Il revient au Ministère des Affaires étrangères de mobiliser les administrations et l'ensemble des acteurs grâce au réseau diplomatique et consulaire, à celui des services de coopération et d'action culturelle, aux établissements culturels à l'étranger et aux établissements d'enseignement et aux instituts de recherche. La relation avec le Haut Conseil de la Coopération internationale (HCCI) est également un élément fort de la réforme voulue par le Premier ministre et contribue à la formulation d'une politique plus transparente et mieux comprise par l'opinion publique. La cohérence du dispositif de coopération est clairement manifestée par l'existence du Comité interministériel de la Coopération internationale et du développement (CICID).

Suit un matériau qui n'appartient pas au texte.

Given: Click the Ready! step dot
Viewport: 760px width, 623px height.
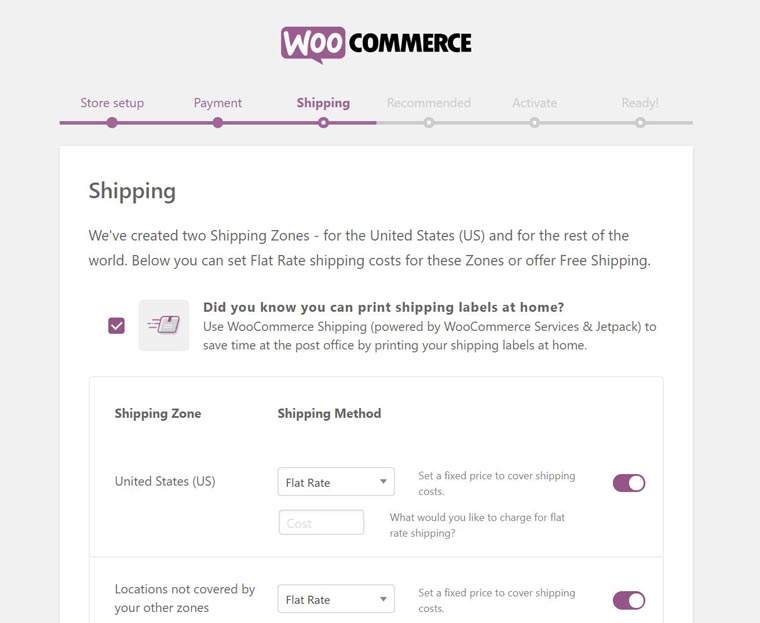Looking at the screenshot, I should [640, 123].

Dans cette perspective, le ministre des Affaires étrangères a estimé que les préoccupations des parlementaires rejoignent les siennes en ce qui concerne la défense des moyens de ce ministère qui ne représente que 1,2% du budget national. A cet égard, il a remercié les parlementaires de leur soutien qui a permis d'enrayer la lente érosion des moyens du Ministère des Affaires étrangères. Comme M. Charles Josselin, il a estimé qu'il fallait accroître la part du PNB consacrée à l'aide publique au développement (APD). Mais il reste que des évolutions qualitatives peuvent être masquées par le chiffre de 0,34% du PNB consacrés à l'APD en 2000. M. Hubert Védrine a abordé quatre thèmes permettant de mettre l'action collective en perspective, en recherchant la meilleure efficacité dans un contexte de rareté de la ressource.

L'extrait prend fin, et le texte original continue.